I tried to scream, but the tape over my mouth prevented anything from coming out. One of the three young men reached down and pulled on the hair lying over my breasts.
“Hey,” he said in surprise, “this is her real hair. … And there’s no tape or glue or anything holding it in place.”
“What a slut!” the other said as he brushed the hair off my pussy.
“She’s asking for it,” the third one said as he slid a finger through my now uncovered slit.
“They all are,” the first one replied as he once again pulled aside the hair covering my breasts and pinched my nipple. He then looked down at me and said, “What are you supposed to be? Lady Godiva?”
“I wish I had come as The Hulk,” I thought to myself.
It was at that instant that I knew what I had to do. I screamed “I am The Hulk!”
The tape prevented my words from being heard, but my body heard them. I could feel myself changing. The three men stepped back in fear as I broke the ropes and stood up growling. I bounced one of them off of the building. The second one I held above my head and threw into the ground. The third just stood in front of me frozen in fear.
“No girl is asking for it,” I snarled, “but you are asking for this.”
I punched him hard in the face and followed that with a really hard punch in the gut. I don’t remember much of what happened after that.
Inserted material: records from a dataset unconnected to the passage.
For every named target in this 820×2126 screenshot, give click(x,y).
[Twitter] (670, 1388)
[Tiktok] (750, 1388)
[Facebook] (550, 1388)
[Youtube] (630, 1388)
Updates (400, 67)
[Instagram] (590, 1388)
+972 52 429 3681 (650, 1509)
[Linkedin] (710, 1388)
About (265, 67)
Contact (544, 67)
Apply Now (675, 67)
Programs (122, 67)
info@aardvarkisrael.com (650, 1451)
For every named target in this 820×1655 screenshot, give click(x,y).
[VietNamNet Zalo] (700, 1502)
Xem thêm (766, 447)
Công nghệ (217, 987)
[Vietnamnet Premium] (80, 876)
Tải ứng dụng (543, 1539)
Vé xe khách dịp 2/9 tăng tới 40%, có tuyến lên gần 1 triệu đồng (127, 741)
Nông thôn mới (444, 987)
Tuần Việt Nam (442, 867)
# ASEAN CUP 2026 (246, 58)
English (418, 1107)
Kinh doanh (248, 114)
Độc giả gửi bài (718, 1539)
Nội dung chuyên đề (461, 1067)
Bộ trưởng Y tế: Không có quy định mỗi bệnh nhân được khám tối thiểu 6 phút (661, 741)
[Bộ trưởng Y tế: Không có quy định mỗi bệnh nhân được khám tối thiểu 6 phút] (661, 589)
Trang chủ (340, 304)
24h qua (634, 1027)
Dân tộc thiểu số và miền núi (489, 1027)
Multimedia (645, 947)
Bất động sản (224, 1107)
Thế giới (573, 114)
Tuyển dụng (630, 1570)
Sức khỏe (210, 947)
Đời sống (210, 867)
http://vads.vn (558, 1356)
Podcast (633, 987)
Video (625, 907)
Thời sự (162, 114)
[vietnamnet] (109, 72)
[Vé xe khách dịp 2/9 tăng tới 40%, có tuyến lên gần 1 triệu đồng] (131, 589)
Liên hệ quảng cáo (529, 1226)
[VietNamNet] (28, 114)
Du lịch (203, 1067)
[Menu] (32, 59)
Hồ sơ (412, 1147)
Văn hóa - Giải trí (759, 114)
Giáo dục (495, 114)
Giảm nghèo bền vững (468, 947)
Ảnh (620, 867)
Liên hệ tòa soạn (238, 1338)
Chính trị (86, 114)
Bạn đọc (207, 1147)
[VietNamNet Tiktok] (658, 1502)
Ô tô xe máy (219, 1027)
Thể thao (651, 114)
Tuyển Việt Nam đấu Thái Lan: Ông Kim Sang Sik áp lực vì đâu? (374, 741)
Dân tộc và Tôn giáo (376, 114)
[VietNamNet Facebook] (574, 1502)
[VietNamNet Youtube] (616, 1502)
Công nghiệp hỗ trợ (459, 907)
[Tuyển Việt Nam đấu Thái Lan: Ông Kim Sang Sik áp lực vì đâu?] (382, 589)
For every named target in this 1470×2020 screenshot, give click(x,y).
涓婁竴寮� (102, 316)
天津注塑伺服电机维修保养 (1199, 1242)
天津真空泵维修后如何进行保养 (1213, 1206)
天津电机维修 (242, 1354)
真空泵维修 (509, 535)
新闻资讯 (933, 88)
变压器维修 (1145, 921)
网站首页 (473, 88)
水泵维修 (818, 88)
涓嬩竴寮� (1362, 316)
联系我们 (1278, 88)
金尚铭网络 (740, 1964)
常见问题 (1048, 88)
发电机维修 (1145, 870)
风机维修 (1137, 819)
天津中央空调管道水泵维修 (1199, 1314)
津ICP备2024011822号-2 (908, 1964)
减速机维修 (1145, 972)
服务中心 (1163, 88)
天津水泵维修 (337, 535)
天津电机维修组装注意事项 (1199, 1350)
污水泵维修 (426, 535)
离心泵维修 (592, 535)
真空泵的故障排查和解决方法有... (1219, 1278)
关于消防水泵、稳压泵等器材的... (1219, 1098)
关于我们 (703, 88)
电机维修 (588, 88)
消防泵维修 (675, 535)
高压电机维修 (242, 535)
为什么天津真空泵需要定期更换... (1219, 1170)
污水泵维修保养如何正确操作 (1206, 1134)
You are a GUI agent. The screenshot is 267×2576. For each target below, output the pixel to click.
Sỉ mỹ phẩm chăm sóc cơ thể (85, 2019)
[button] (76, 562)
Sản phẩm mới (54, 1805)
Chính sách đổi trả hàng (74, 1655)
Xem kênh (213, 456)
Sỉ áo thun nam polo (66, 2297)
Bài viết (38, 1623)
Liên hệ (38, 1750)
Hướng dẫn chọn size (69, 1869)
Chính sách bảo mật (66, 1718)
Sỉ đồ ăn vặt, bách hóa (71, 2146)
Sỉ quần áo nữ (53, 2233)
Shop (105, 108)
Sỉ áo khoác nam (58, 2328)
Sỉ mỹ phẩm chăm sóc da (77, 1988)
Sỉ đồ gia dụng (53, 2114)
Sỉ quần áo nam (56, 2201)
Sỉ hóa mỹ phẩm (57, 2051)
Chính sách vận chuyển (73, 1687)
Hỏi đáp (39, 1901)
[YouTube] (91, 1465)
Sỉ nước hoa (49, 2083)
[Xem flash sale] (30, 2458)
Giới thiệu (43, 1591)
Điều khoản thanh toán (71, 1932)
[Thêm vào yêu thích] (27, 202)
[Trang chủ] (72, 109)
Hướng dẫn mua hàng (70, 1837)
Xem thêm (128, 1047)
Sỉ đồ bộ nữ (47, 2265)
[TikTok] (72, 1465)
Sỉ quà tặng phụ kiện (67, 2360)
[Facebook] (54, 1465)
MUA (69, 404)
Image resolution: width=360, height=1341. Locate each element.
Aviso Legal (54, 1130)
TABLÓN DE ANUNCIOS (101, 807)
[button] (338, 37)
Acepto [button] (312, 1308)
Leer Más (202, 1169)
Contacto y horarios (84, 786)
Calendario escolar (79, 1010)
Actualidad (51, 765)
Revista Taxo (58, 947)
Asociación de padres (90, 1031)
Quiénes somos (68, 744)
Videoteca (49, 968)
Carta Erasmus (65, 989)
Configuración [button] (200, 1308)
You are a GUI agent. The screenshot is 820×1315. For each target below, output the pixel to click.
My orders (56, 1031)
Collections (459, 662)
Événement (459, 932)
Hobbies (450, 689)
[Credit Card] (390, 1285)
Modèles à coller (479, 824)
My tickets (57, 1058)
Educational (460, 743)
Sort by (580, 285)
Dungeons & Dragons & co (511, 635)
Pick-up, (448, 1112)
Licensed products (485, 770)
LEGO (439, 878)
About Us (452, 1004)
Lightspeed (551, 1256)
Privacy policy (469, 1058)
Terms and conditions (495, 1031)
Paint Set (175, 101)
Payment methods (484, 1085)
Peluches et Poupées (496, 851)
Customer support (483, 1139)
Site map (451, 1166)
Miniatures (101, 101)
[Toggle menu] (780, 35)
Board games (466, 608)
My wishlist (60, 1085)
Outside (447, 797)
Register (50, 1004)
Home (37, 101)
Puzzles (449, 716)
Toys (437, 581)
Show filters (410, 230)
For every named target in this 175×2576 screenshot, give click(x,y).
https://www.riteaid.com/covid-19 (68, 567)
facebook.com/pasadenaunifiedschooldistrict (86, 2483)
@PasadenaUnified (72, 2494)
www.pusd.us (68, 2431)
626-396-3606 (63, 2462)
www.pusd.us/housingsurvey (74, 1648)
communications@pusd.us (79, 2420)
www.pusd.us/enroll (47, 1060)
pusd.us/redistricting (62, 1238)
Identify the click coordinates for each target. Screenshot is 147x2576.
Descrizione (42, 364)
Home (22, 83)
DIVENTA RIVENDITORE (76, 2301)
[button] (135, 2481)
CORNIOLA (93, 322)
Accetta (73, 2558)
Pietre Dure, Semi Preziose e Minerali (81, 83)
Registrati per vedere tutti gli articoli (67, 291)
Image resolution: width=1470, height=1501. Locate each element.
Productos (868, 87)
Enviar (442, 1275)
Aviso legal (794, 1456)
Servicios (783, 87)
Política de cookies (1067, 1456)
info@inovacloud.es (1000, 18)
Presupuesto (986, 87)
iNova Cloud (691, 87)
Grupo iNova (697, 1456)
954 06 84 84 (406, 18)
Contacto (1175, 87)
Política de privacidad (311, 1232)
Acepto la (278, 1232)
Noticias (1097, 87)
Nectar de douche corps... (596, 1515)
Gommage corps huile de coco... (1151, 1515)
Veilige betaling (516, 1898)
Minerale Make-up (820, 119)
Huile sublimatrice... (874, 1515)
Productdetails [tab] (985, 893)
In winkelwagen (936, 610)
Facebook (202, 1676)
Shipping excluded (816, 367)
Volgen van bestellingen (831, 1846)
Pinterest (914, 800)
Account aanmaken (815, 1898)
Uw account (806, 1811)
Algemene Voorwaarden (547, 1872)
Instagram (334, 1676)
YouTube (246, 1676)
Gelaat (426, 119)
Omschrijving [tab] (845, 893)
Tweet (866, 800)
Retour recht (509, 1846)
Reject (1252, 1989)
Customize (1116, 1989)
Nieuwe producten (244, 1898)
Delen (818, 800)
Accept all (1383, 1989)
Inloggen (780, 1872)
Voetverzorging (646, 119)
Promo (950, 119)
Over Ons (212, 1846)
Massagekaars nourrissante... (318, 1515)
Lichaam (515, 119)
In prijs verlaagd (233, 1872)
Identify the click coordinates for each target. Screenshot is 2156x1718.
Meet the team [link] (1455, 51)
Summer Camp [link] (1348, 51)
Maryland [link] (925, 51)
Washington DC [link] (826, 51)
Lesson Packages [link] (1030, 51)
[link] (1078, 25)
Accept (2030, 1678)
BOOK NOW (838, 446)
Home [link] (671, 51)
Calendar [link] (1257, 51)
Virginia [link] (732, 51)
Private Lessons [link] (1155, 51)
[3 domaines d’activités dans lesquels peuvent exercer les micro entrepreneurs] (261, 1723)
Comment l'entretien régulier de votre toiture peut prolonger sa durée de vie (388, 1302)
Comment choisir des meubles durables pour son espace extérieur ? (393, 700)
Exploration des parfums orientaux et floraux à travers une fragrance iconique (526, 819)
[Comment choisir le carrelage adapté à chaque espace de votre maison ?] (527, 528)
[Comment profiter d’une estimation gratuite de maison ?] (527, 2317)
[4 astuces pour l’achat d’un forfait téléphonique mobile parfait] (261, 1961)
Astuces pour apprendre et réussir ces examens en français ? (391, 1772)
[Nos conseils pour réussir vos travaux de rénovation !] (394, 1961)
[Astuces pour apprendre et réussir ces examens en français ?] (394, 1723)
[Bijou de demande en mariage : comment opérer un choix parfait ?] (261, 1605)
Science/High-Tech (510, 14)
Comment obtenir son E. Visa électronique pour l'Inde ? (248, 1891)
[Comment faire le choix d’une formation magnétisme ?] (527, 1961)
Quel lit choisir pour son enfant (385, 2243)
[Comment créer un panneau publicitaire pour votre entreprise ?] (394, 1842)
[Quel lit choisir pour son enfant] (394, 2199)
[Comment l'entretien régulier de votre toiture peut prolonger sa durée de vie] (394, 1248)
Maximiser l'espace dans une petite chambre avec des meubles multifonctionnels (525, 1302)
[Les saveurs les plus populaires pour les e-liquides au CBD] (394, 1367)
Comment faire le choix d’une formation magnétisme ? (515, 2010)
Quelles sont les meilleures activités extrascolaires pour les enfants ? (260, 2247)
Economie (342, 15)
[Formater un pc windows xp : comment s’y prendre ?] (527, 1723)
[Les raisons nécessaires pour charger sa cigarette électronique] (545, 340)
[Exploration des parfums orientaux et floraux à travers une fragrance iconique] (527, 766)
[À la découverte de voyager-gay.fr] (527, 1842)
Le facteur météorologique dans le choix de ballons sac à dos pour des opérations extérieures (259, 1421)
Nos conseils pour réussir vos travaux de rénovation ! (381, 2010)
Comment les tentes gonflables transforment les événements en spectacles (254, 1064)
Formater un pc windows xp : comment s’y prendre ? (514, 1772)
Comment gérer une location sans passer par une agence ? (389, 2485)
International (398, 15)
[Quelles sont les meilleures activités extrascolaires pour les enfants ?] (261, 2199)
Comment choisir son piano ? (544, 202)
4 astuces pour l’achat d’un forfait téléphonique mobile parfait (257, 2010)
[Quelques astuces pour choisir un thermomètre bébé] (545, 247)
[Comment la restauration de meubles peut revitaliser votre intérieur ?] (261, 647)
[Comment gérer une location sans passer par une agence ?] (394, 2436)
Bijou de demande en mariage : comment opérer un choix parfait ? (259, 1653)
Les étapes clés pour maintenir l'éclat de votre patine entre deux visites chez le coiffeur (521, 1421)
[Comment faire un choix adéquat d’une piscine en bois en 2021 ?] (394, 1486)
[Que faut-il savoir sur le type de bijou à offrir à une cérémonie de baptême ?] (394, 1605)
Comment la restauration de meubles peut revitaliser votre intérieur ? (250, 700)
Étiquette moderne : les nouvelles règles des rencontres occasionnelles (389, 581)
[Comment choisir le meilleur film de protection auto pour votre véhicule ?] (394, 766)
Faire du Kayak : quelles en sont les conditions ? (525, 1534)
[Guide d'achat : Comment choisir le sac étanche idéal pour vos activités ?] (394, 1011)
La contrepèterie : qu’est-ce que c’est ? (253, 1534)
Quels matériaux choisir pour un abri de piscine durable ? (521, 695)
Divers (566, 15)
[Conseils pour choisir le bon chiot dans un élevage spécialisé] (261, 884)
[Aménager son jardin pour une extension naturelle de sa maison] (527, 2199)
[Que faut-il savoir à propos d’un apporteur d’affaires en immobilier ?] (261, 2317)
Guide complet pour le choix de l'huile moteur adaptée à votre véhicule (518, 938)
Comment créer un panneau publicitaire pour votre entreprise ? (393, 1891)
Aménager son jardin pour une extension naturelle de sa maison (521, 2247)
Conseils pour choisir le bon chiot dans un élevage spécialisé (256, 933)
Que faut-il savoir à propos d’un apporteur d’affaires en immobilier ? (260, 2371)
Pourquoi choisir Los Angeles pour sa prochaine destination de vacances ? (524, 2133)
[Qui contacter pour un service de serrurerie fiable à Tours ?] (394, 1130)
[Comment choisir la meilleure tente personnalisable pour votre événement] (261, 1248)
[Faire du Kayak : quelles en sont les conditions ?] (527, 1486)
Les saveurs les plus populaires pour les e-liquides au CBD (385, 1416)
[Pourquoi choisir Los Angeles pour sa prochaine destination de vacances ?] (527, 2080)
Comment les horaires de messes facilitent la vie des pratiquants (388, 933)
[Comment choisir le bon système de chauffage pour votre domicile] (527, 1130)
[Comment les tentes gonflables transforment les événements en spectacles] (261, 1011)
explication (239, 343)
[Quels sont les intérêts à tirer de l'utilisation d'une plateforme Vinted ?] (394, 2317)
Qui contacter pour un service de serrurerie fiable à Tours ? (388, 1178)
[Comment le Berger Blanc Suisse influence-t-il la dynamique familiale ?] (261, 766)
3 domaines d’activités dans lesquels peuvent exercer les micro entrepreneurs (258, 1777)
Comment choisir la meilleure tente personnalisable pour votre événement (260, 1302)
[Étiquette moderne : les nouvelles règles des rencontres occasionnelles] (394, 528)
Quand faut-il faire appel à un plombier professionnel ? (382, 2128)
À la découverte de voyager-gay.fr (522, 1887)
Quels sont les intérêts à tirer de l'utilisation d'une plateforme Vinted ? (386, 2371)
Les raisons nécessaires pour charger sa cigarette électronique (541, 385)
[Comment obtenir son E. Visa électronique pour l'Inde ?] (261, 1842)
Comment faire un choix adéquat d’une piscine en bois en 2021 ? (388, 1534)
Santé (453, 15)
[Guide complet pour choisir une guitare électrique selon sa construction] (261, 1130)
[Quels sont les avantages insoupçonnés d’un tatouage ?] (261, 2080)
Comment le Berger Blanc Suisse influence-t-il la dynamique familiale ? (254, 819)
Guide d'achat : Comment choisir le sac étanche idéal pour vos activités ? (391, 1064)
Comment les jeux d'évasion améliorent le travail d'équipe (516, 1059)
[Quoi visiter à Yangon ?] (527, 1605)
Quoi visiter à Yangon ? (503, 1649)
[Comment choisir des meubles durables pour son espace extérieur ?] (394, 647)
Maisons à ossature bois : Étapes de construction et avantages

The next thing I was sure of, I was standing in front of the back door to the mansion saying over and over, “I am Lady Godiva. I am Lady Godiva. I am Lady Godiva.”
As I walked back up the hallway to the bathroom, I noticed that two security men were walking rapidly toward the back door. I sidestepped them and allowed them to pass. Then I got back in line for the restroom because to my surprise, I still really had to pee.
Dave was waiting for me at the table when I got back. He looked very concerned as he asked, “Are you all right? I saw security running back to the bathrooms and I was afraid something might have happened to you.”
“Whatever it was,” I replied, “was outside behind the building.” I sat down next to him and said brightly, “I got tied up for a few minutes, so things took a little longer, but your Lady Godiva is back now.”
“I can get you another drink,” he said with a crooked smile as he pointed to my almost empty glass.
“I trust you,” I said as I picked up what was left of my gimlet and took a sip, then another to empty the glass. “But why don’t we go someplace where we can both trust things… and each other.”
He had a small apartment just off campus. We made love all night on his king-sized bed and in the morning, he made me breakfast. I had to borrow a robe from him because my hair was starting to stray more than a little. We watched the local news as we ate. Evidently three young men from the town were found naked and tied one on top the other to dog stakes alongside a dark alley behind the haunted mansion. Carved deeply into the brickwork of the building above them it said, “CHECK THEIR DNA.” According to the reporter, the DNA tests will take a week or two, but one of the men already confessed to being part of the gang that has been raping college coeds over the past several months. According to an unnamed source, he was crying and kept saying, “She wasn’t human. She couldn’t have been human. She turned into The Hulk. She threw us around like rag dolls. She said if I didn’t confess she would come back and find me and beat me to a pulp.”
Dwayne laughed and said, “Do you think he is trying for an insanity defense?”
“I don’t know,” I said smiling, “I’ve got a really good Hulk costume. Something like that could scare you into almost anything.”